Le couteau arabe ne sait-il pas la différence
entre le cou d'un homme et celui d'une
femme?
Balqis
s'ils t'ont fait exploser ils doivent savoir comme à Kerbala que toutes les funérailles conduisent à des funérailles.
L'Histoire je ne la lis plus
Mes doigts sont en feu
et mes vêtements souillés de sang.
Nous voici revenus à l'Age de Pierre.
Chaque jour nous ramène mille ans en
arrière.
A Beyrouth la mer n'est plus
depuis que tes yeux ont disparu.
La poésie réclame son poème
aux mots inachevés
mais personne ne répond.
La tristesse, Balqis, saigne mon coeur
comme une orange qu'on presse.
Maintenant je connais la détresse des
mots
le fardeau du langage.
Moi le forgeur de lettres
je ne sais plus écrire.
L'épée s'immisce dans ma poitrine
et dans mes phrases.
Balqis, tu es comme toutes les femmes
la culture incarnée.
Qui a volé Balqis,
le plus heureux des présages
la source de toute écriture?
Tu es l'île et le phare
Balqis...
ma lune, ils t'ont ensevelie sous les
pierres
mais le temps est venu de lever le
rideau
lever le rideau
Lors de l'instruction je dirai :
je connais les noms, les choses
les prisonniers, les martyrs
les pauvres et les déshérités
et je dirai: je connais le tueur
qui a passé ma femme par les armes
et les visages de tous les délateurs
je dirai: notre chasteté est débauche
et notre foi immorale.
je dirai: notre combat est mensonge
et rien ne distingue
la politique de la prostitution
!!
Lors de l'instruction, je dirai:
j'ai reconnu les assassins.
Et je dirai:
Notre monde arabe se spécialise
dans le meurtre du jasmin
et l'assassinat des prophètes
et des messagers.
Même les yeux verts
sont dévorés par les Arabes.
Même les cheveux, les anneaux,
les bracelets, les miroirs et les
poupées.
Même les étoiles craignent ma patrie
et je n'en sais pas la raison.
Même les oiseaux fuient ma patrie
et je n'en sais pas la raison.
Même les astres, les navires,
les nuages,
les cahiers et les livres
et la source de toute beauté
s'oppose aux Arabes
le jour où ton corps de lumière
a volé en éclats
ô Balqis,
ma perle précieuse
je me suis demandé: tuer une femme
est-il
un passe-temps arabe
ou sommes-nous à l'origine
des professionnels du crime?
Balqis,
mon foudroyant pur-sang
j'ai honte de mon Histoire
de ces nations qui achèvent les
chevaux.
Depuis le jour où ils t'ont tuée
ô Balqis
toi la plus belle des patries
l'homme ne sait plus
comment vivre dans sa patrie
comment mourir dans sa patrie.
Je paye de mon sang le plus terrible
des châtiments pour plaire aux gens
Les cieux m'ont rendu à la solitude
comme les feuilles hivernales.
Les poètes naissent-ils de la douleur?
Le poème est-il un coup de poignard?
Ou suis-je le seul à narrer
l'histoire des larmes avec mes yeux?
Lors de l'instruction, je dirai:
ma gazelle a été abattue par Abou
Lahab (4)
Tous les voleurs – du Golfe jusqu'à
l'océan -
détruisent et brûlent
entravent et soudoient
agressent les femmes comme
le voudrait Abou Lahab.
Tous les chiens vaquent à leurs
occupations
mangeant et buvant sur le compte d'Abou Lahab.

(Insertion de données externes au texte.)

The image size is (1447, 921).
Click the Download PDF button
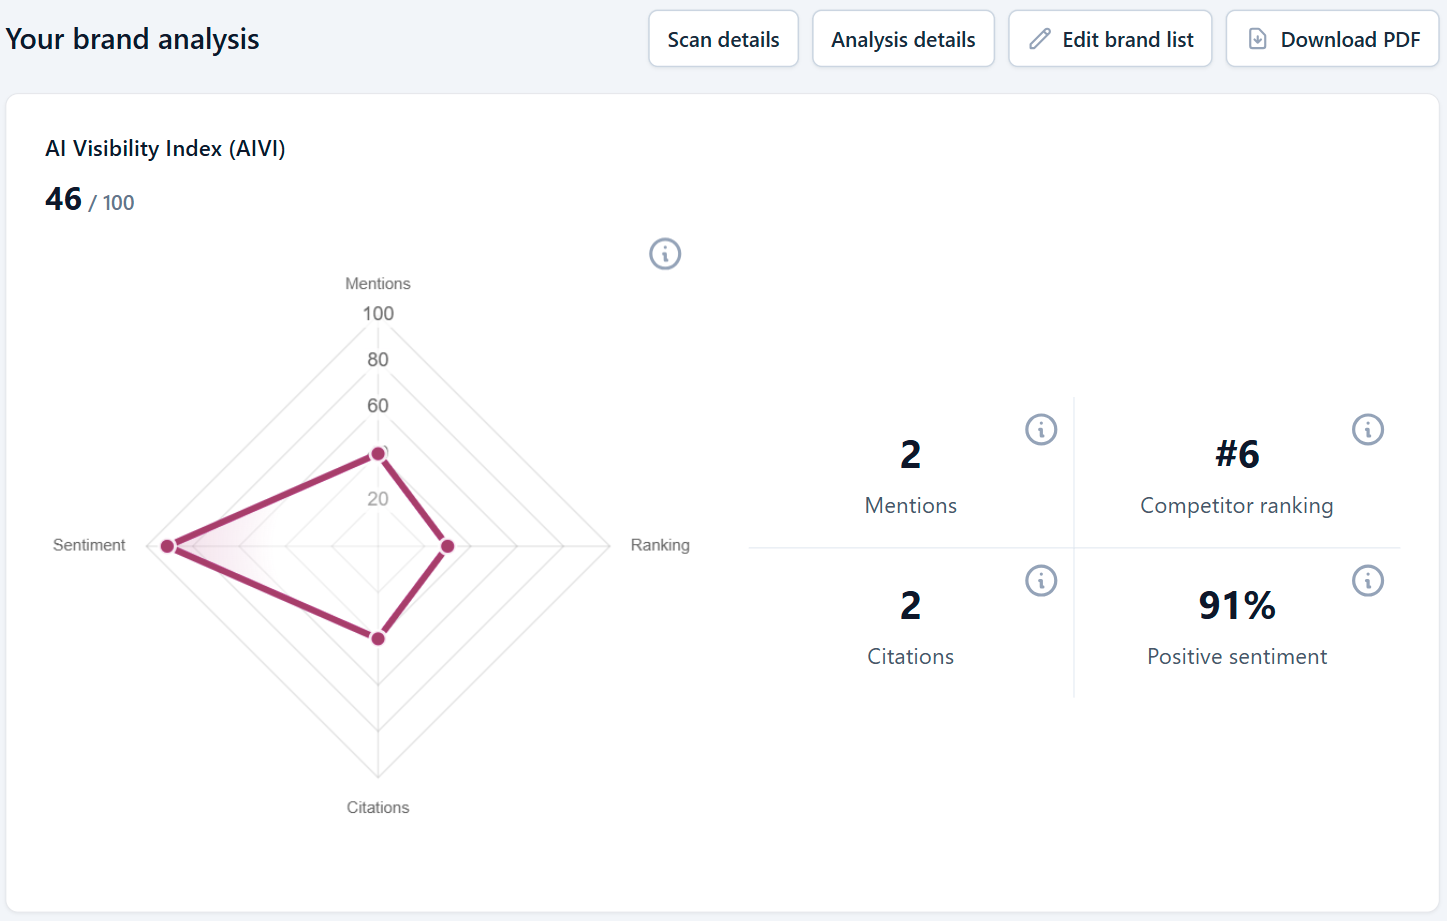(1332, 39)
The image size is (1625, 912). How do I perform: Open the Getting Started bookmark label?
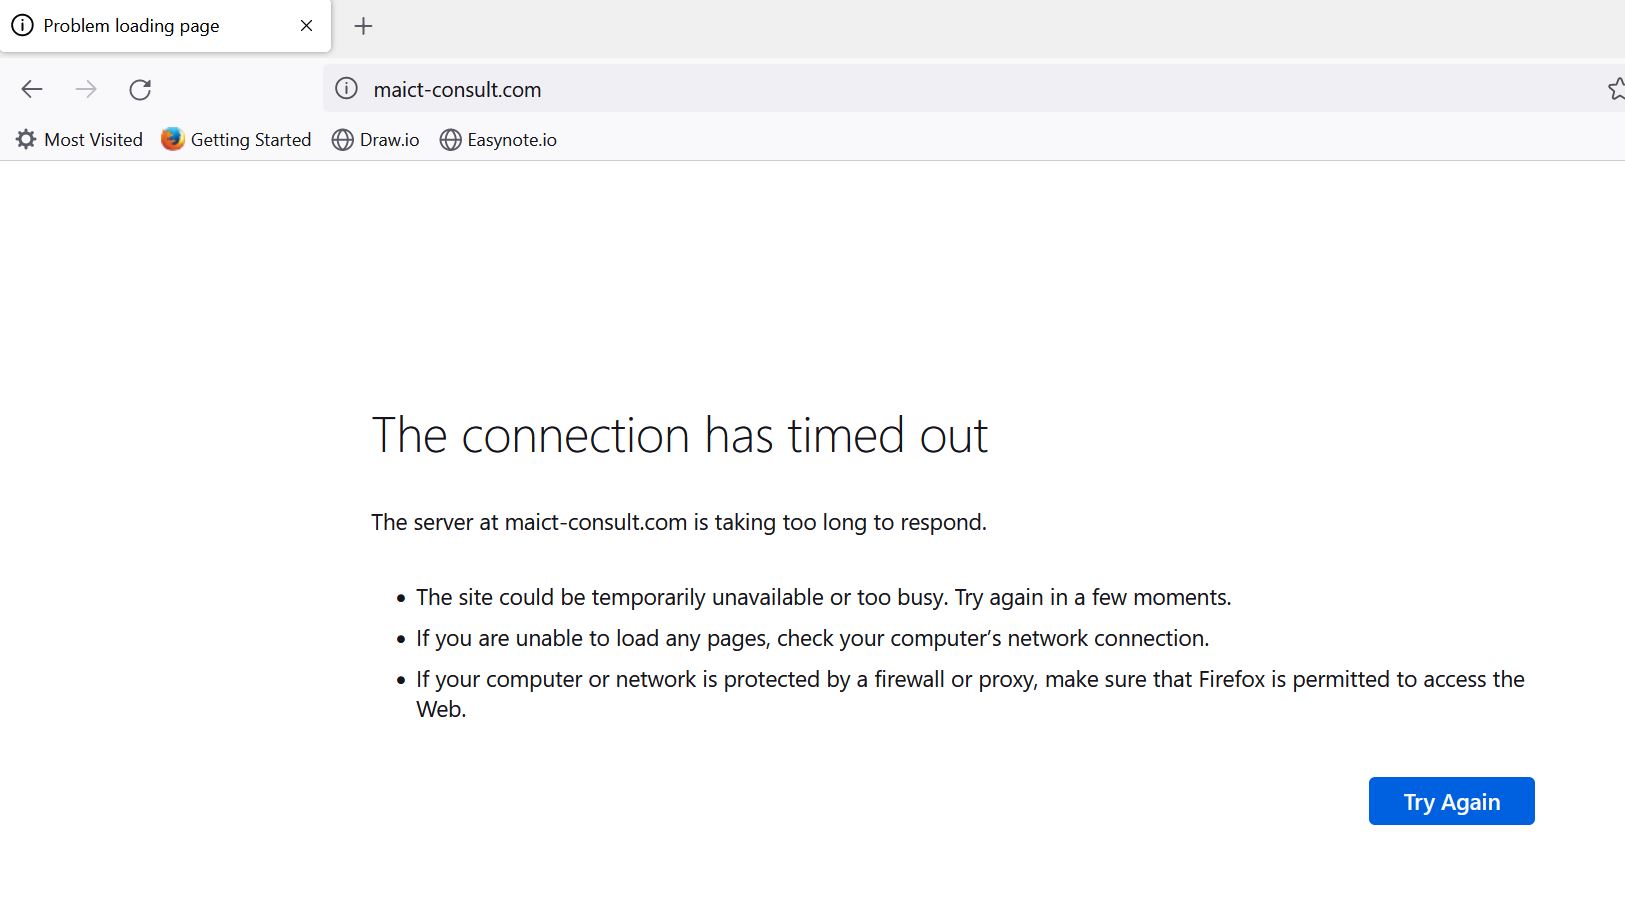click(251, 140)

Pas de blé dans les champs si Abou
Lahab dit non
Pas d'enfant qui naisse avant que sa
mère
ne soit passée entre les bras d'Abou
Lahab
Pas de prison sans l'avis d'Abou Lahab
Pas de tête coupée sans un ordre
d'Abou Lahab
Lors de l'instruction, je dirai
comment ma princesse a été violée
et comment ils se sont partagés
le bleu de ses yeux
et l'anneau de ses fiançailles
et je dirai comment ils se sont
partagés
ses cheveux ondulant comme des rivières
d'or
Lors de l'instruction, je dirai
comment ils ont volé les versets
sacrés et mis le feu au Coran
Je dirai comment ils ont saigné la beauté et possédé sa bouche
sans laisser de rose ni de raisin
La mort de Balqis est-elle la seule
victoire de l'Histoire des Arabes?
Balqis
ma passion jusqu'à l'ivresse.
Les prophètes menteurs
montent sur le dos des peuples
sans livrer de messages.
Si seulement ils avaient
cueilli une étoile ou une orange
de la triste Palestine!
Si seulement ils avaient
rapporté des plages de Gaza
un galet ou un coquillage!
Si seulement ils avaient libéré
en un quart de siècle
une olive ou un citron,
et effacé la souillure historique!
J'aurais alors remercié tes tueurs,
Balqis, ma passion jusqu'à l'ivresse.
Mais ils ont abandonné la Palestine
pour assassiner une gazelle!
Que peut la poésie, Balquis,
dans cette époque?
Que peut la poésie
dans une ère égoïste
amorale et lâche?
Le monde arabe
est écrasé, opprimé,
et sa langue a été coupée.
Nous sommes l'apogée du crime!
Balqis ils t'ont arrachée à moi
ils ont arraché mon poème
ils ont déchiré l'écriture et le livre,
l'enfance et l'espérance.
Balqis,
ô Balqis
Tu es un ruisseau de larmes ruisselant
sur les cordes d'un violon
J'enseignais à tes tueurs les secrets
de l'amour
mais avant la fin de la course
ils ont abattu mon coursier.
Balqis
Je te demande pardon.
Peut-être as-tu sacrifié ta vie pour la mienne?
Je sais bien que tes
assassins
ciblaient mes mots, mon poème.
Ma beauté, repose en paix.
Après toi, la poésie est morte
et la féminité s'en est allée.
De générations en générations
les enfants réclameront
l'histoire de ta chevelure
Et les amants à venir te liront
toi la maîtresse de l'amour
Et un jour les Arabes comprendront
qu'ils ont tué la prophétesse.
T U E
L A P R O P H
E T E S S E
1 - Samuel et al Muhalhil sont deux guerriers poètes de l'ère présislamique réputés auprès des Arabes pour leur courage et leur générosité. Pour la petite histoire, Samuel s'était converti à la religion juive au Yémen.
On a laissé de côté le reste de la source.